Boebert's 3rd District only votes Republican by an average 9-point margin, but that marks a measurable improvement over roughly 6-point spread the GOP has enjoyed in the district's current configuration.

Fans of congressional battlegrounds will be comforted by the 8th CD, which starts its existence with a bare 1-point lean toward Democrats. Its voters picked Trump by 2 points in 2016 and then swung toward Biden last year by nearly 5 points.

LOSERS: Colorado's Hispanic and Latino voters

That's according to several advocacy groups that have already launched legal challenges to the final map, arguing that the commission ignored constitutional language requiring a thorough analysis of the influence of minority voters, rather than simply setting numerical targets for minority population in some districts.

Just one district contains more than one-third Hispanic residents, a level considered sufficient to sway an election outcome — the new 8th CD, with 38% — while three others, the 1st, 3rd and 6th CDs, count between 22% and 27% Hispanic residents.

At issue is whether the map fairly distributes Hispanic residents by preserving loosely defined "communities of interest," allowing the voters to influence results.

"That the Commission chose to prioritize competitiveness over communities of interest and, in the process, actively diluted minority votes, is deeply disappointing," the Colorado Latino Leadership, Advocacy and Research Organization said in a Sept. 30 release announcing plans to challenge the map.

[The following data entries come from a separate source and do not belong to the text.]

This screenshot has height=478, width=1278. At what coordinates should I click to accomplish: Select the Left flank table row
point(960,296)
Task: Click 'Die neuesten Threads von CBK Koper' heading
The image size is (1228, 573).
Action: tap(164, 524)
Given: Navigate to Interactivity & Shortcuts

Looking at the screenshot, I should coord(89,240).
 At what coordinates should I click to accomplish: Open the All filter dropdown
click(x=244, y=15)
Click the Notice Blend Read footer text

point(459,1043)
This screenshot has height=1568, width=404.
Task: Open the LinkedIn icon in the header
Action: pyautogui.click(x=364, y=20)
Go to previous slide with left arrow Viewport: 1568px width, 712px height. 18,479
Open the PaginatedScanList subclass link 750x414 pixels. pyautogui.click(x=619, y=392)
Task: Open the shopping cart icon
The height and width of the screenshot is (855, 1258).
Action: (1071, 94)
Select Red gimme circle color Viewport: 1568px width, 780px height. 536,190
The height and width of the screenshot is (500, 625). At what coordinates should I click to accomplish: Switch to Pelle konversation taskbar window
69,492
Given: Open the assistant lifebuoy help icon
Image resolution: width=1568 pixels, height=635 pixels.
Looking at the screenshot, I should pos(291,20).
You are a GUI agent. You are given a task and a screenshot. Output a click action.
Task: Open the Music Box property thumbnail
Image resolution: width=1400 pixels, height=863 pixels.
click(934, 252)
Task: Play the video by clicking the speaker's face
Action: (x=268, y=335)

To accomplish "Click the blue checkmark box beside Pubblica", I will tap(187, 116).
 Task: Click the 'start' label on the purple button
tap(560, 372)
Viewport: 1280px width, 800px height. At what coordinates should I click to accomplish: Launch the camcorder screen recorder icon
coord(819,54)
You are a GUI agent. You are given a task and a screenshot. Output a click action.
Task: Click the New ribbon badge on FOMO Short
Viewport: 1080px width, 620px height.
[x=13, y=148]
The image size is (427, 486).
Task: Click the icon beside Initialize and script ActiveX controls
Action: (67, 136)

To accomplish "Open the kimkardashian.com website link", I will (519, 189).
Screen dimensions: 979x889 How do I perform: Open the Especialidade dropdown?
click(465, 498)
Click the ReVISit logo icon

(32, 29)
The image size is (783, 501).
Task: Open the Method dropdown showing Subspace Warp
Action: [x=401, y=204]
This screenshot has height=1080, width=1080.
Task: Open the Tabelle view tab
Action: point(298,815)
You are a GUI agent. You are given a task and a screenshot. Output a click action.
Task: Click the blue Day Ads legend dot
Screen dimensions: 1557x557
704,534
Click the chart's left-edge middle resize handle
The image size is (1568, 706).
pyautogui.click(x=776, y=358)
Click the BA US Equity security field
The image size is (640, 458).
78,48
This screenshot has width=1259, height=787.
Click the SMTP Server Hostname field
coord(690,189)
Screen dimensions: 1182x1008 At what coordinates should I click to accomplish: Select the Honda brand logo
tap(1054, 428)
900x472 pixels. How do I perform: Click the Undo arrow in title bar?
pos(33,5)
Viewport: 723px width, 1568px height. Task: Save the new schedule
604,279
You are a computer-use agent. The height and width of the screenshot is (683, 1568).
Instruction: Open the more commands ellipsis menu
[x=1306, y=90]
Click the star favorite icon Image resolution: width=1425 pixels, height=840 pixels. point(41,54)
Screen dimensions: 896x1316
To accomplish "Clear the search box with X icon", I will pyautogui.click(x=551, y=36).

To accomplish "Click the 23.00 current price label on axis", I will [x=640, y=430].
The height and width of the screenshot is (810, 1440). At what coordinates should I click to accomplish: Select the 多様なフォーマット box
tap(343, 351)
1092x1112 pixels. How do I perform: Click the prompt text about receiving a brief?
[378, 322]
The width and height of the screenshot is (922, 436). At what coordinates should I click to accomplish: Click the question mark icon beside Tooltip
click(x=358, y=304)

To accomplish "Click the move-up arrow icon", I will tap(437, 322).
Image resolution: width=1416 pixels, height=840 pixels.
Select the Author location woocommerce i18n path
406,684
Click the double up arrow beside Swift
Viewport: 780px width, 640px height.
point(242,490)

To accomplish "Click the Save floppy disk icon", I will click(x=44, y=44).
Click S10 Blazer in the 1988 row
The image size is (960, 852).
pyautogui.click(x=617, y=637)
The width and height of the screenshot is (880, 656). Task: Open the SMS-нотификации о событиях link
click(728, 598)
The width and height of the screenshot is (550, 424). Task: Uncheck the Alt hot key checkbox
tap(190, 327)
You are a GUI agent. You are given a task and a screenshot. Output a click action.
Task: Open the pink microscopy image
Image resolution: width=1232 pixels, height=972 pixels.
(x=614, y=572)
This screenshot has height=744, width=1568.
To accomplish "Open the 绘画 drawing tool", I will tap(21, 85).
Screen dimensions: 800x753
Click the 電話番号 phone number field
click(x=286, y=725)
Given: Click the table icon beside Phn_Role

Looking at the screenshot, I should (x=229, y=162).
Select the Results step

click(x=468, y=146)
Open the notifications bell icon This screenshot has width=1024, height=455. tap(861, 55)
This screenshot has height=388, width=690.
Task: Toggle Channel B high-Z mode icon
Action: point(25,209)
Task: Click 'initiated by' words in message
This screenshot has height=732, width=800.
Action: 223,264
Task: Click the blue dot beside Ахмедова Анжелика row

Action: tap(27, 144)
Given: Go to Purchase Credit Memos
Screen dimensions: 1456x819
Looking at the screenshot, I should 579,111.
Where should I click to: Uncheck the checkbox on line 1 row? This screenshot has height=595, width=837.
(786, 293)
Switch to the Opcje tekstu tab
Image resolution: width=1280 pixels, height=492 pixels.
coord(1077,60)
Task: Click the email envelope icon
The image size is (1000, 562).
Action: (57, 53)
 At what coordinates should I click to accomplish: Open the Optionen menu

DRAW: Boebert challenger Kerry Donovan

The Democratic state senator from Vail has been the frontrunner among a crowd of candidates running for the chance to take on Boebert in next year's election, raising more than $1 million — more than six times the totals reported by any of the 10 other declared candidates — through the end of June.

But while Donovan's residence fell within the 3rd CD boundaries in earlier map drafts, she found herself just across the line into Neguse's 2nd CD in the final map. Other Democrats hoping to unseat Boebert — including state Rep. Don Valdez of La Jara and activist Sol Sandoval of Pueblo — are within the newly drawn district.

Congressional candidates don't have to live in the district where they run, however, and Colorado voters haven't seemed to mind, electing Crow after he moved a mile or so from East Denver into Aurora and Republican Bob Beauprez after he moved into the newly created 7th CD two decades ago.

A handful of other candidates who have been making noise about challenging incumbents could also be doing some house-hunting — including state Rep. Colin Larson, R-Littleton, and GOP Douglas County Commissioner Lora Thomas, who were poised to run against Perlmutter and Crow, respectively, but fall outside the lines under the new map.

While her family has deep roots and owns a sprawling cattle ranch in Eagle County, Donovan would only have to drive a few miles west on Interstate 70 to find a place in Boebert's district.

What's more, Boebert declared a few weeks ago that "regardless of redistricting," she would "run & win in the 3rd," possibly neutralizing attacks if her opponent does the same.